小结：FPGrowth的算法内，只找到支持按照最小支持度来求频繁项集的方法。计算效率确实快。它的最小支持度是最小出现次数，和前面两种算法的最小出现概率不同。另外就是它得到的频繁项集中不会显示数据。

本节的几个问答：

Q1 关联规则中的支持度、置信度和提升度代表的什么，如何计算?

---

A1:

支持度Support:

• 是个百分比，指的是某个商品组合出现的次数与总次数之间的百分比。支持度越高，代表这个组合出现的频率越大。
• 支持度(A) = 商品A出现的订单数 / 总订单数

置信度Confidence:

• 是个条件概念，表示在先决条件X发生的情况下，由关联规则”X→Y“推出Y的概率。即在含有X的项集中，含有Y的可能性；如：在购买了商品A的订单中，也含有商品B的可能性：
• 商品(A->B)的置信度 = 在购买了A的订单中也存在商品B的订单数 / 购买了商品A的订单总数

提升度Lift：

• 商品A的出现，对商品B的出现概率提升的程度：
• 提升度(A->B) = 置信度(A->B) / 支持度(B)
• 提升度的三种可能：

1. 提升度(A->B) > 1：B单独出现的支持度，不如AB在一起时的置信度大，所以说明AB在一起，A的出现对商品B的出现概率有提升，可以放一起；
2. 提升度(A->B) = 1：B单独出现的支持度和AB在一起时候的置信度相等，说明A的出现对B的出现概率没有影响i，无所谓是否放一起；
3. 提升度(A->B) < 1：B单独出现的支持度大于AB一起时候的置信度，说明A的出现会使B的出现概率降低，不能放一起。

---

Q2:关联规则与协同过滤的区别?

A2:

协同过滤 (Collaborative filtering)依赖用户偏好信息，偏好又称为用户评分（rating）；关联规则分析 (Association Rules，又称 Basket Analysis) 用于从大量数据中挖掘出有价值的数据项之间的相关关系。

二者的区别如下：

1. 关联规则是基于整体事务transaction，而协同过滤是关注用户个性化偏好（评分);
2. 关联规则的商品组合使用的是购物篮分析，也就是Apriori算法，而协同过滤计算的是相似度;
3. 关联规则没有利用“用户偏好”，而是基于购物订单进行的频繁项集挖掘;
4. 关联规则与协同过滤的策略思路是完全不同的类型;

• 当需求是推荐的基础是且只是当前一次（最近一次）的购买或者点击时，关联规则更适用；
• 当需求是基于用户历史的行为进行分析，建立一定时间内的偏好排序，在这段时期内持续地按照这个排序来进行推荐，协同过滤更适用。

---

Q3:为什么我们需要多种推荐算法?（关联规则与协同过滤）

A3:

• 一般地，关联规则被划分为动态推荐，而协同过滤则更多地被视为静态推荐。

• 所谓动态推荐，就是推荐的基础是且只是当前一次（最近一次）的购买或者点击。譬如用户在网站上看了一个啤酒，系统就找到与这个啤酒相关的关联规则，然后根据这个规则向用户进行推荐。而静态推荐则是在对用户进行了一定分析的基础上，建立了这个用户在一定时期内的偏好排序，然后在这段时期内持续地按照这个排序来进行推荐。由此可见，关联规则与协同过滤的策略思路是完全不同的类型。

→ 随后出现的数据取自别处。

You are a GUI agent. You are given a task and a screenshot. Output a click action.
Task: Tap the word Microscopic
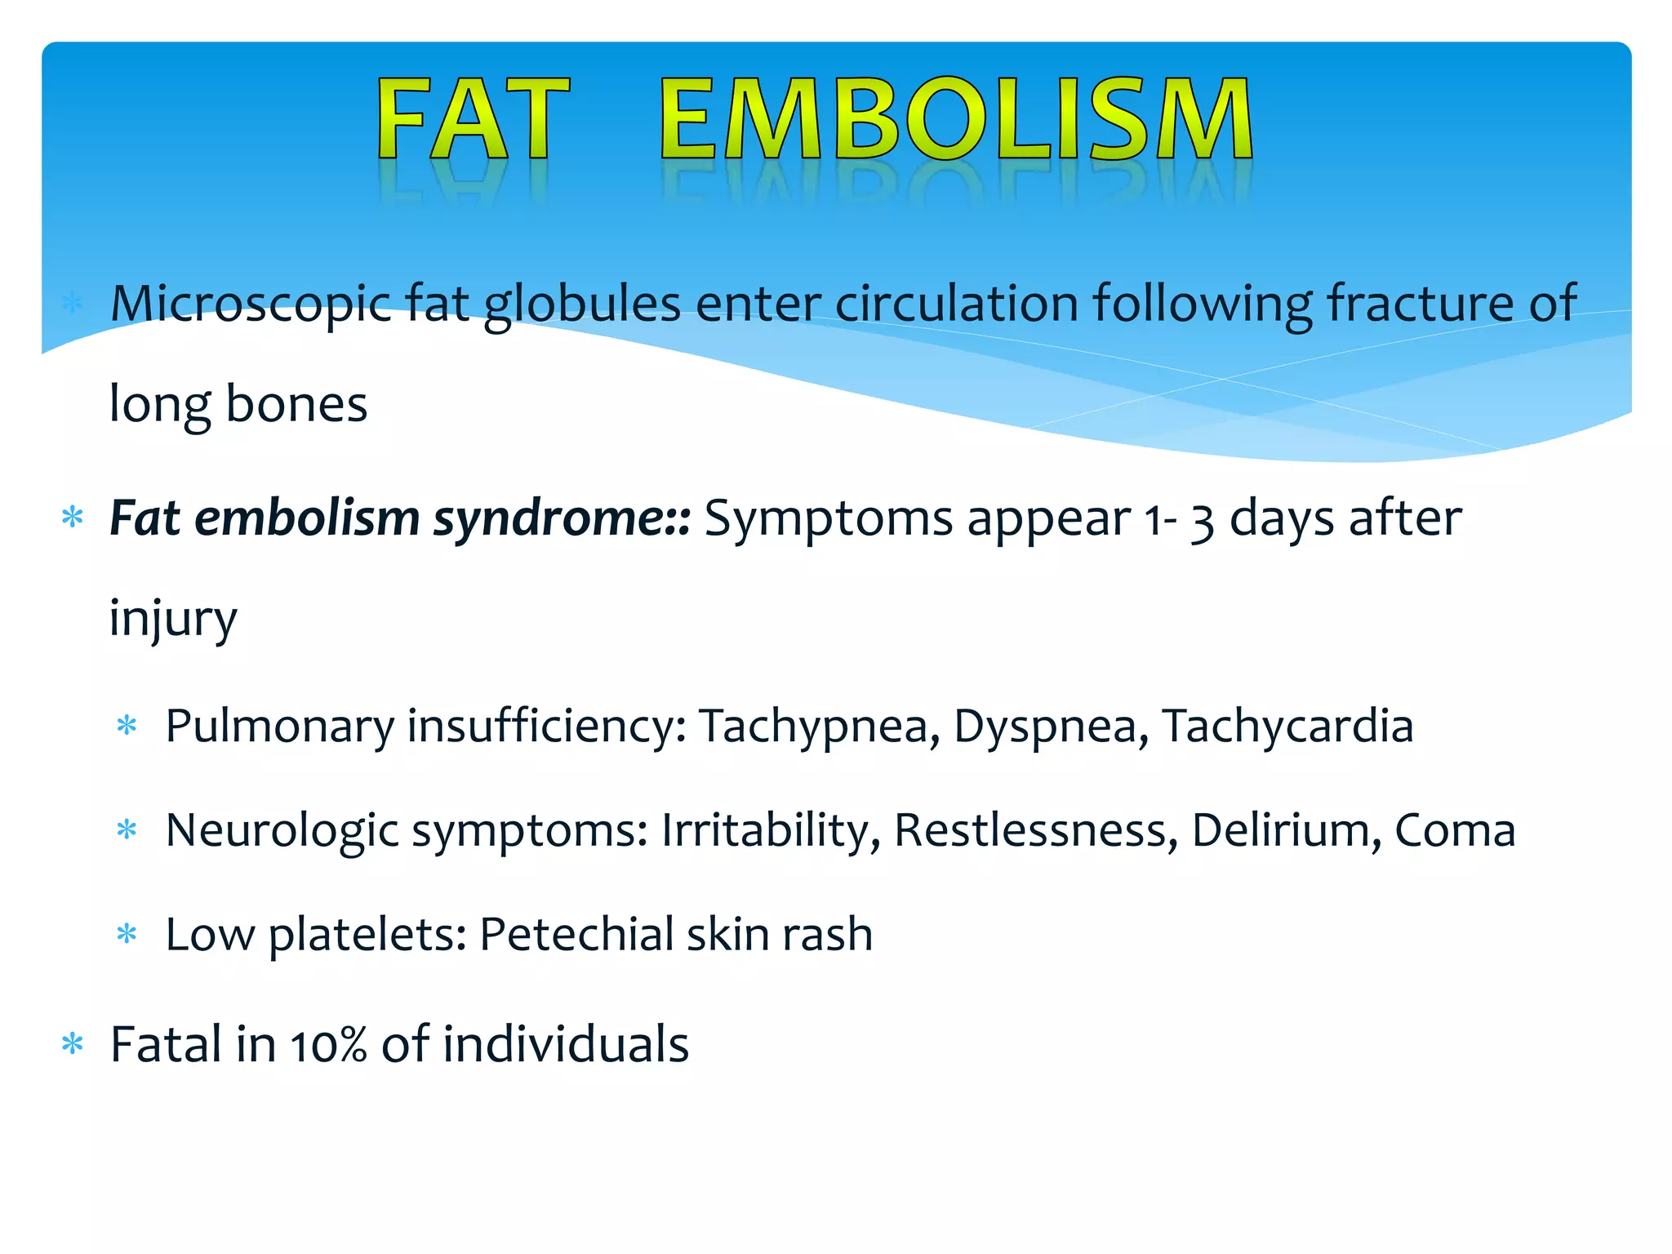tap(251, 305)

• 两种推荐算法的思考维度不同，适用的场景也不同，有了多种推荐算法，就可以满足更多场景下的需求。很多时候，我们需要把多种推荐方法的结果综合起来做一个混合的推荐。

Q4:关联规则中的最小支持度、最小置信度该如何确定?

A4:

• 最小支持度，最小置信度是实验出来的，是超参数。

• 不同的数据最小支持度、最小置信度不一样，最好的方式不断测试出来。

• 最小支持度的经验参考值是0.01~0.5；假如找Top20，可以从高到低输出前20个项集的支持度作为参考。一般数据量越小，最小支持度阈值设置应该越大，否则可能导致所有项集都是频繁项集；而数据量大时，最小支持度阈值设置应该越小，否则可能会无结果。最小支持度与项出现的次数有关，所以我尝试过 sr.value_counts()或one_hot_df.sum(axis=0) 的方法统计并排序，查看他们的频数以作为最小支持度的参考。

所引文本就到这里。